## JOB
Echo the material below back verbatim, line for line, with nothing changed, added, or left out.

[Excerpts from a collection]
>> start
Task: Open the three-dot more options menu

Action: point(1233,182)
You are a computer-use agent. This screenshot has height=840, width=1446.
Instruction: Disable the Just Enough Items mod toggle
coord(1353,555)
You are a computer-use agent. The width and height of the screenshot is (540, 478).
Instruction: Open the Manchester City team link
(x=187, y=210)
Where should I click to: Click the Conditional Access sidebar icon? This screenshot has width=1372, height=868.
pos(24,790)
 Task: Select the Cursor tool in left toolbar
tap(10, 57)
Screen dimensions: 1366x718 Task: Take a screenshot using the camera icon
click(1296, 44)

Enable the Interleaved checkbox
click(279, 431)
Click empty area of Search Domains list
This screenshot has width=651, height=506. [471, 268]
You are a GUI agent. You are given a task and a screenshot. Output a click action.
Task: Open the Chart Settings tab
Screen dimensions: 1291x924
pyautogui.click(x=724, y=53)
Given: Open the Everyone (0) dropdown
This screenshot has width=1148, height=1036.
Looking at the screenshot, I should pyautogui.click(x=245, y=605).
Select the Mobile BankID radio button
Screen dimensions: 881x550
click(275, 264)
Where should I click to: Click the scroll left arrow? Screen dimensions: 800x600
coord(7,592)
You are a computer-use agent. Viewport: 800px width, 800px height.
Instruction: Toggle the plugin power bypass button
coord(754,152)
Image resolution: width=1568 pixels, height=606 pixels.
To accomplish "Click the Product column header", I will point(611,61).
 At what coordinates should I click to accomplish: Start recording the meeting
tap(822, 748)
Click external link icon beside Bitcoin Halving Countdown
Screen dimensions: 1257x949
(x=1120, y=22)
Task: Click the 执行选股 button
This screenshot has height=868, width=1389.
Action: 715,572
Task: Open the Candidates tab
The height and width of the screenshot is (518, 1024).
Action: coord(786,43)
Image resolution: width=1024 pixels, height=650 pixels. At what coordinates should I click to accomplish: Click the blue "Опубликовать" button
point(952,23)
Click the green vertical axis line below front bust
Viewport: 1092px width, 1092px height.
>> end
## EXPECTED OUTPUT
Task: Open the three-dot more options menu

Action: point(1233,182)
You are a computer-use agent. This screenshot has height=840, width=1446.
Instruction: Disable the Just Enough Items mod toggle
coord(1353,555)
You are a computer-use agent. The width and height of the screenshot is (540, 478).
Instruction: Open the Manchester City team link
(x=187, y=210)
Where should I click to: Click the Conditional Access sidebar icon? This screenshot has width=1372, height=868.
pos(24,790)
 Task: Select the Cursor tool in left toolbar
tap(10, 57)
Screen dimensions: 1366x718 Task: Take a screenshot using the camera icon
click(1296, 44)

Enable the Interleaved checkbox
click(279, 431)
Click empty area of Search Domains list
This screenshot has width=651, height=506. [471, 268]
You are a GUI agent. You are given a task and a screenshot. Output a click action.
Task: Open the Chart Settings tab
Screen dimensions: 1291x924
pyautogui.click(x=724, y=53)
Given: Open the Everyone (0) dropdown
This screenshot has width=1148, height=1036.
Looking at the screenshot, I should pyautogui.click(x=245, y=605).
Select the Mobile BankID radio button
Screen dimensions: 881x550
click(275, 264)
Where should I click to: Click the scroll left arrow? Screen dimensions: 800x600
coord(7,592)
You are a computer-use agent. Viewport: 800px width, 800px height.
Instruction: Toggle the plugin power bypass button
coord(754,152)
Image resolution: width=1568 pixels, height=606 pixels.
To accomplish "Click the Product column header", I will point(611,61).
 At what coordinates should I click to accomplish: Start recording the meeting
tap(822, 748)
Click external link icon beside Bitcoin Halving Countdown
Screen dimensions: 1257x949
(x=1120, y=22)
Task: Click the 执行选股 button
This screenshot has height=868, width=1389.
Action: 715,572
Task: Open the Candidates tab
The height and width of the screenshot is (518, 1024).
Action: coord(786,43)
Image resolution: width=1024 pixels, height=650 pixels. At what coordinates should I click to accomplish: Click the blue "Опубликовать" button
point(952,23)
Click the green vertical axis line below front bust
Viewport: 1092px width, 1092px height.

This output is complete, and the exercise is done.